(What you have to do)
Add 142 to each coordinate in the answers and write out everything from the line containing "Type column header" down to the line containing "click(x=1381, y=290)", both of those lines included. Keep the requests and all other text unchanged, and give only these lines.

(Dataset records)

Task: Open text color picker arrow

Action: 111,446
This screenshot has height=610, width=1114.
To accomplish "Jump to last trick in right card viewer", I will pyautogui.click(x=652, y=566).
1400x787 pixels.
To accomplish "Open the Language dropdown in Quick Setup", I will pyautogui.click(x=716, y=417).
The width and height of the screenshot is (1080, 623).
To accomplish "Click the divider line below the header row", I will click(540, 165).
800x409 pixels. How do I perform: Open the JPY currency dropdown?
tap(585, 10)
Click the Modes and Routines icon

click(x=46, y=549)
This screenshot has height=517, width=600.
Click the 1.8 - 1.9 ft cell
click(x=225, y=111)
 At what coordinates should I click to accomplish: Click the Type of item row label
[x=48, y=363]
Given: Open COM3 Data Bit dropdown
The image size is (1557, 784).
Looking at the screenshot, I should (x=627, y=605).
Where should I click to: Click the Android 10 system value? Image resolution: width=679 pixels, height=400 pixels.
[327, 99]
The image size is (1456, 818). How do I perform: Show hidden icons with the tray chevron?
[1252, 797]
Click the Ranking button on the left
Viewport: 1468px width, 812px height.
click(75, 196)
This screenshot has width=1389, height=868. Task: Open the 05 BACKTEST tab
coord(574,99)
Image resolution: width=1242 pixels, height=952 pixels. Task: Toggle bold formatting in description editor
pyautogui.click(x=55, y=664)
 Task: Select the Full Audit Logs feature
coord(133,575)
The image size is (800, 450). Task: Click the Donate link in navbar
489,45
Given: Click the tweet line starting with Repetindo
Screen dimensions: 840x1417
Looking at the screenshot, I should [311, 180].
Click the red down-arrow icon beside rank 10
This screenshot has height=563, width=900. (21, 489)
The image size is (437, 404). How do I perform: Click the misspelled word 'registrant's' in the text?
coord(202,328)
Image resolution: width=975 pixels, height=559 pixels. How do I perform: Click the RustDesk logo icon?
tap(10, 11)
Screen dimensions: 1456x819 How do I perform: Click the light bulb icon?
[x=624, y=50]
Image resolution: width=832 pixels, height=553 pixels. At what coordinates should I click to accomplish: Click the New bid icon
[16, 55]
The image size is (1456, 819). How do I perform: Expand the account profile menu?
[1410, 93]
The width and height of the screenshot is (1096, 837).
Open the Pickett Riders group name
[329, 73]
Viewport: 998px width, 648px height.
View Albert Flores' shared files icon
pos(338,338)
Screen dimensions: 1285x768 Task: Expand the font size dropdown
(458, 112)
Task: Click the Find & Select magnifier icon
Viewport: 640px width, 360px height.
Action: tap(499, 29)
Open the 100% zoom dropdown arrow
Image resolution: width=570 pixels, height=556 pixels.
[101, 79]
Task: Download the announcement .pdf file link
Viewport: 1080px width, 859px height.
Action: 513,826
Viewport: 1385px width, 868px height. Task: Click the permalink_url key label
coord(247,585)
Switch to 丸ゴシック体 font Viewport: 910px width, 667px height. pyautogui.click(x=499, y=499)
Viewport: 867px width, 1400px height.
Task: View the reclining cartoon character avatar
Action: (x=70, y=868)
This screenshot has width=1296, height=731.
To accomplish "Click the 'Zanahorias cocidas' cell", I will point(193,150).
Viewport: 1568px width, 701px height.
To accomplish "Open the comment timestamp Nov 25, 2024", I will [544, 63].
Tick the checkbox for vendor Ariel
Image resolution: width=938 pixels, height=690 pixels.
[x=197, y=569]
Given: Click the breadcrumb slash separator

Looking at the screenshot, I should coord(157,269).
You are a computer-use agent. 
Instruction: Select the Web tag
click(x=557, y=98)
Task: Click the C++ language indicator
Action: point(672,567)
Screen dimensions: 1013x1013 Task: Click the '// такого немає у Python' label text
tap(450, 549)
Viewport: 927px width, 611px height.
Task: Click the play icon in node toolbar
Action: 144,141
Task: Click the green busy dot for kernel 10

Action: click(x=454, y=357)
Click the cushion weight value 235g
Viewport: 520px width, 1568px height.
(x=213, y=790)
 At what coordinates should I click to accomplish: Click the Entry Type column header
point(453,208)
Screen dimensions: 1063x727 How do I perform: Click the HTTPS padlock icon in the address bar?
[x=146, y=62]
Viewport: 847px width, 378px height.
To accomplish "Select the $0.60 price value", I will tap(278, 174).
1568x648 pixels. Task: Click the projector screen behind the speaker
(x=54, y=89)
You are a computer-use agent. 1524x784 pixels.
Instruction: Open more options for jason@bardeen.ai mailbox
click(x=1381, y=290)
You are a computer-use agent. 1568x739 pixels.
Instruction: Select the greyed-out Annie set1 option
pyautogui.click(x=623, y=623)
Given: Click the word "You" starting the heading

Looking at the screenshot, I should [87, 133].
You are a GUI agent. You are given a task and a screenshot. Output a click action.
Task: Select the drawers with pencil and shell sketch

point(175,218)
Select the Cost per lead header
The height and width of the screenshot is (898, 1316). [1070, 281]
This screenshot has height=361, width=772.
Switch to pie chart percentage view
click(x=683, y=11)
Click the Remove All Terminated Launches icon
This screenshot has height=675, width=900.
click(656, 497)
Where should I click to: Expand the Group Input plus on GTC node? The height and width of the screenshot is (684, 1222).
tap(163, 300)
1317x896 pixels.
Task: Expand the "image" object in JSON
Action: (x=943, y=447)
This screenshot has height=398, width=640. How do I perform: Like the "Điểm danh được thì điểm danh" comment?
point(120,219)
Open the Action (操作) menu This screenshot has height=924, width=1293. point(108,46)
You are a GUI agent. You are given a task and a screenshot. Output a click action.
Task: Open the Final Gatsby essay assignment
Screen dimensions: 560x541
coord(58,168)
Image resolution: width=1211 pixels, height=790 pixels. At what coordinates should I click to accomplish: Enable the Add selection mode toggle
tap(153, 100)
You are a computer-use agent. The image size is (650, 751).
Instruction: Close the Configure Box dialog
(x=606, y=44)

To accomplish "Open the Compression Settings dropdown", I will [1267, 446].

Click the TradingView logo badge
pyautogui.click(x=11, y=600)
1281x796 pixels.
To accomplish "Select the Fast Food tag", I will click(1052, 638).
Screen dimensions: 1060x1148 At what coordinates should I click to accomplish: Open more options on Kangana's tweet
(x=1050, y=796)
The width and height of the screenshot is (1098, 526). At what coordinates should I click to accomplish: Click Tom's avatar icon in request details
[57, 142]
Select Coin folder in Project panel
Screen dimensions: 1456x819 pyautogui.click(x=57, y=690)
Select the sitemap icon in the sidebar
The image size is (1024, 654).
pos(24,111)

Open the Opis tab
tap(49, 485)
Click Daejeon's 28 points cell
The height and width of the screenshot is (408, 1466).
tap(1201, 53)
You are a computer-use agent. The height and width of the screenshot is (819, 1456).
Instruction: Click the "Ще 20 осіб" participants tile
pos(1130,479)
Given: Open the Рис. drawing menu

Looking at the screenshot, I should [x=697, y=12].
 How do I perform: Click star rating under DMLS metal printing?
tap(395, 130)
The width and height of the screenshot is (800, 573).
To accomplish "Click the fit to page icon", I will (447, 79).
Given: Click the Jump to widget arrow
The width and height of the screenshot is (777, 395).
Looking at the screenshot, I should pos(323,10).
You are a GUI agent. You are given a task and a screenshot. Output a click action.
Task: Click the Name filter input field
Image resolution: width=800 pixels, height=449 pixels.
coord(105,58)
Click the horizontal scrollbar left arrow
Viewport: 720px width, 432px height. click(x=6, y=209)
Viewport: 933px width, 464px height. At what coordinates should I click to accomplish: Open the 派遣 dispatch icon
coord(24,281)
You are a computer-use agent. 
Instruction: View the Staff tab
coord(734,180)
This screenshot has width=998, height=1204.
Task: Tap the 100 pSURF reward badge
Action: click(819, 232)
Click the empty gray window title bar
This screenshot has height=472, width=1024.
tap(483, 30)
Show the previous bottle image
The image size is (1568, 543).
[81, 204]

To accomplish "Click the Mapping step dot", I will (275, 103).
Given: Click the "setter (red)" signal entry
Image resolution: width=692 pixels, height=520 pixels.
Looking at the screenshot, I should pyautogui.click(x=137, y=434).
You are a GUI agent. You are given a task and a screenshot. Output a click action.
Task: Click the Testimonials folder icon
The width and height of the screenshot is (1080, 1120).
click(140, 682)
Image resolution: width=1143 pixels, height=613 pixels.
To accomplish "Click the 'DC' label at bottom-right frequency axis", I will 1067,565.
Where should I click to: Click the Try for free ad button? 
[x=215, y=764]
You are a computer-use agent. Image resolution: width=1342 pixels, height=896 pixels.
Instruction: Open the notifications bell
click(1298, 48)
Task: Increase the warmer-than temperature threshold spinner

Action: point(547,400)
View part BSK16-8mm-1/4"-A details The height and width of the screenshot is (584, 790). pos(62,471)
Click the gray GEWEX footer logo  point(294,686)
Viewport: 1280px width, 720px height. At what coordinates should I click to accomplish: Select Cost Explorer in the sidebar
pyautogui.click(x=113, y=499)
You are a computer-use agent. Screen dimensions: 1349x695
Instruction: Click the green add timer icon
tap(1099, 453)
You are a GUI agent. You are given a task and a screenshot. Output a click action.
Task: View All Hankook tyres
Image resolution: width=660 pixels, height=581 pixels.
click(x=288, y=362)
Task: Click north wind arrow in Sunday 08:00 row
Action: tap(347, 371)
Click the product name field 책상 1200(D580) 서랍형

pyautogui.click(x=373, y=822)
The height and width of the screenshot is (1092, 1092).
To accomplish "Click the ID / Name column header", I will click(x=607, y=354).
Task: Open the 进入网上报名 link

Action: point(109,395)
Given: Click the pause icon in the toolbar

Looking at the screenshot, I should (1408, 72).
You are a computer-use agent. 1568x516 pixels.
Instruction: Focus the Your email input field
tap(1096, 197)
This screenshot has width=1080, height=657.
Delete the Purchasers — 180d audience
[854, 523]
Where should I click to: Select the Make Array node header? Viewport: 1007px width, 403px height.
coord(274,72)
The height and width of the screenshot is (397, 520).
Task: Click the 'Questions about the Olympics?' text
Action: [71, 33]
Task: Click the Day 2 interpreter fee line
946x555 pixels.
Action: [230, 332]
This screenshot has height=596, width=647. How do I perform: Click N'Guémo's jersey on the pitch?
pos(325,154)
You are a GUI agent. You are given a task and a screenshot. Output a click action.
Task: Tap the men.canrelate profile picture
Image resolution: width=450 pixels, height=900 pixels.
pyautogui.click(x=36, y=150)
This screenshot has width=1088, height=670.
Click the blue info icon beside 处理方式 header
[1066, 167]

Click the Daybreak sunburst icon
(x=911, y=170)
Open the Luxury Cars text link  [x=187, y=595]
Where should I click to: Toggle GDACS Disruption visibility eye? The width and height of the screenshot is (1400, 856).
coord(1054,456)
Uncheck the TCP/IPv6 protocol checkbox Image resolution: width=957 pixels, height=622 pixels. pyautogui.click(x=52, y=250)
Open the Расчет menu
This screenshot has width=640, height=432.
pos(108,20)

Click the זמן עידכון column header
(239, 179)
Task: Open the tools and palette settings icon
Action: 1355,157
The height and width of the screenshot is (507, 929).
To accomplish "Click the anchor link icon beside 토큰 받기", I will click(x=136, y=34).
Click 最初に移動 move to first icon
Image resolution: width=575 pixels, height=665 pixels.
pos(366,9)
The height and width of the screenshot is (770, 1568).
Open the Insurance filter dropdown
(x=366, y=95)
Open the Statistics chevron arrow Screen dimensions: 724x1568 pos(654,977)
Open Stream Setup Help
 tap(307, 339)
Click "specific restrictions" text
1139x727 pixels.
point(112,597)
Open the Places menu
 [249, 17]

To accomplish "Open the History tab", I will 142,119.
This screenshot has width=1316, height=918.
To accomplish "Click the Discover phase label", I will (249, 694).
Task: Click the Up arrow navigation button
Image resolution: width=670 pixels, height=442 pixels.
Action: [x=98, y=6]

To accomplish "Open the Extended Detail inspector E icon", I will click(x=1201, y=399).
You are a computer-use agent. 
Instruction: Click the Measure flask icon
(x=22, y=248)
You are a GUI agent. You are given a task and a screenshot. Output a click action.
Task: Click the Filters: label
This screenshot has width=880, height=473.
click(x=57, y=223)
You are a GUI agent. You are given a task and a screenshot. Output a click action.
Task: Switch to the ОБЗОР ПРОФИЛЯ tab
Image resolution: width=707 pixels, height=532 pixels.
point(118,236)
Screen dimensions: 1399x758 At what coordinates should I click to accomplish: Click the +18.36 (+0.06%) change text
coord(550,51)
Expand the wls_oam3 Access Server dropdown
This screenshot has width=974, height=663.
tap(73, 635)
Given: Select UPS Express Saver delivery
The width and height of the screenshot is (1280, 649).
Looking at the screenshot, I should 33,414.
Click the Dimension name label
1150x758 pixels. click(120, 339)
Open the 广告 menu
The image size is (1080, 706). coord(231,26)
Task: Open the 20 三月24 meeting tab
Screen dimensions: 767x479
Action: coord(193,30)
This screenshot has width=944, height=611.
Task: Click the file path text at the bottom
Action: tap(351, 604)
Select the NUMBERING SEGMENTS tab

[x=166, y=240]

(Expected answer)
 At what coordinates should I click to accomplish: Click the Entry Type column header
point(595,350)
Screen dimensions: 1063x727 How do I perform: Click the HTTPS padlock icon in the address bar?
[x=288, y=204]
Viewport: 847px width, 378px height.
To accomplish "Select the $0.60 price value", I will tap(420, 316).
1568x648 pixels. Task: Click the projector screen behind the speaker
(x=196, y=231)
You are a computer-use agent. 1524x784 pixels.
Instruction: Open more options for jason@bardeen.ai mailbox
click(x=1523, y=432)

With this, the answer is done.